Amazon is moving into healthcare. Following a trial of using virtual assistants in patients' rooms at Cedars-Sinai, the company this morning announced an invite-only program allowing select developers to create and launch HIPAA-compliant healthcare skills for Alexa. The skills allow consumers to ask the virtual assistant for help with things like booking an appointment, accessing hospital post-discharge instructions, checking on the status of a prescription delivery and more. Los Angeles medical center Cedars-Sinai is piloting a program that places Amazon Echos in more than 100 patient rooms. The smart speakers use Aviva, a voice assistant platform for healthcare, and is intended to help patients communicate with their caregivers. Letting patients use Alexa to perform basic tasks like changing TV channels also frees up nurses to perform medical care. After a patient tells Alexa what they need, Aiva routes it to the right person's mobile phone. For example, if someone needs medicine, their request goes to a registered nurse. If a response takes too long, Aiva reroutes the request "up the chain of command." Voice assistants are currently being tested in several capacities in healthcare. For example, virtual assistants in Boston's Children's intensive care unit let nurses ask for administrative information, like who is the charge nurse on duty or how many beds are available in a ward. Boston Children's also piloted voice-enabled versions of the checklist used to validate organs before transplant, with prompts to help reduce error. KidsMD, a program powered by Alexa, is meant to be used by parents at home to help them decide if their kids need to see a doctor.

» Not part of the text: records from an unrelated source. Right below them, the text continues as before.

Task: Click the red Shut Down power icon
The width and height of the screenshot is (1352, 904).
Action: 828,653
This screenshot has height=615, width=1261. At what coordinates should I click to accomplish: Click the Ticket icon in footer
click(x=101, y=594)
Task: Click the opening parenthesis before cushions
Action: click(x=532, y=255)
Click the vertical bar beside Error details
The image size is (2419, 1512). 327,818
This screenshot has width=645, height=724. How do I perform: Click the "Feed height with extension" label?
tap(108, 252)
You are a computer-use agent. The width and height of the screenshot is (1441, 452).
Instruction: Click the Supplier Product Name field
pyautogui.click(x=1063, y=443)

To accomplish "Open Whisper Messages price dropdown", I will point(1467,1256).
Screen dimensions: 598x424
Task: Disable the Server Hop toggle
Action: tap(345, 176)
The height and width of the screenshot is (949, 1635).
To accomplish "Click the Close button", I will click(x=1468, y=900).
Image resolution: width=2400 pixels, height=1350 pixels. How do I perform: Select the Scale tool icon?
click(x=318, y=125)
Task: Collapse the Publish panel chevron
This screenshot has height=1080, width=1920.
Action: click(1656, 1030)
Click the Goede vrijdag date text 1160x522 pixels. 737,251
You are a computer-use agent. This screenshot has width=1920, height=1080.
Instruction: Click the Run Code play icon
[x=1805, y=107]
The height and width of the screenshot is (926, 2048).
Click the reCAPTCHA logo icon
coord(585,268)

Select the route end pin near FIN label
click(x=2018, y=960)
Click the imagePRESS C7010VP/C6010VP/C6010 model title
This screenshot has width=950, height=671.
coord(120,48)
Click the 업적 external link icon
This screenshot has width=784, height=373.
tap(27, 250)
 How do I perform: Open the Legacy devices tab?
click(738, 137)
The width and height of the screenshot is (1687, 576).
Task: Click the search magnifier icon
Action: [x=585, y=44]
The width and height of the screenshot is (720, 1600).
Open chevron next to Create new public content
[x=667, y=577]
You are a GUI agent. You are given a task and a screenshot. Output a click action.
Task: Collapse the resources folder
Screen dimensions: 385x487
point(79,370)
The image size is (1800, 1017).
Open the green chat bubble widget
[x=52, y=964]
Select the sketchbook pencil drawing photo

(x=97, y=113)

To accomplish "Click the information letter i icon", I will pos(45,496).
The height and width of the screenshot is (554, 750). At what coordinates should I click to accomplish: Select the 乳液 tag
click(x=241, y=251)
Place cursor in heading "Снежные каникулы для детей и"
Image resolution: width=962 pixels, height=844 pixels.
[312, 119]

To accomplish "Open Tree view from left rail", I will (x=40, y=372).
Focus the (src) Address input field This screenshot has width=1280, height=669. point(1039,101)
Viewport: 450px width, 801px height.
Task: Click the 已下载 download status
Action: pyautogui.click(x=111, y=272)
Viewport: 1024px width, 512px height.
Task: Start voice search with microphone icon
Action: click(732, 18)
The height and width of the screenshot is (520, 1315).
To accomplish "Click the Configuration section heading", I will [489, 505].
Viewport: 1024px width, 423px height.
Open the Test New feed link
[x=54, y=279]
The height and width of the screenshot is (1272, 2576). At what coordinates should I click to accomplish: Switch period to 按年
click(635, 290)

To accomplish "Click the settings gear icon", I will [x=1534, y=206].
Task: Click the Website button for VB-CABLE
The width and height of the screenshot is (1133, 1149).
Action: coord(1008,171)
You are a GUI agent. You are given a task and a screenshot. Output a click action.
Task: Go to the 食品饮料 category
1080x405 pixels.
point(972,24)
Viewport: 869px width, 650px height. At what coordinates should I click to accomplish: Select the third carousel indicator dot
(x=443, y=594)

Limitations of Virtual Assistants
Nursing Home Residents: The use of Alexa or another virtual assistant for a nursing home resident raises additional questions as the nursing home is the individual's "home" and residents have different rights regarding their home. Virtual assistants for the elderly provide benefits that may outweigh any potential privacy risks. Benefits may include:
As the virtual assistant may be actively recording interactions it is strongly recommend as a courtesy to others that signage be placed outside the room indicating that a virtual assistant is in place. Language for the sign should state:
"Virtual Assistant Present in Room; Interactions May be Recorded"
Wisconsin recording law stipulates that it is a one-party consent state. In Wisconsin, it is a criminal offense to use any device to record or share use communications, whether they are wire, oral or electronic, without the consent of at least one person taking part in the communication. This means that in Wisconsin, you are legally allowed to record a conversation if you are a contributor, or with prior consent from one of the involved parties, barring any criminal intentions. Wis. Stat. Ann. @ 968.31
Compliance – Regulatory Influences:
Hospital/Clinic Use: Without solid documentation (e.g., contract, business associate agreement) of HIPAA compliance, the use of a virtual assistant for clinical operations or in clinical areas at this time is not feasible. However, with continued advances in this technology, the feasibility of virtual assistants should be reviewed periodically.
Nursing Home Resident Personal Use: DCMC SNF provides individual rooms for residents as their personal homes. Rooms are set up with WIFI and rooms are maintained and equipped at the resident's or his or her representative's design. If a resident should desire that a personally-owned virtual assistant be utilized in his or her room, DCMC SNF should make every effort to reasonably accommodate this use contingent on the Organization's network/bandwith resources.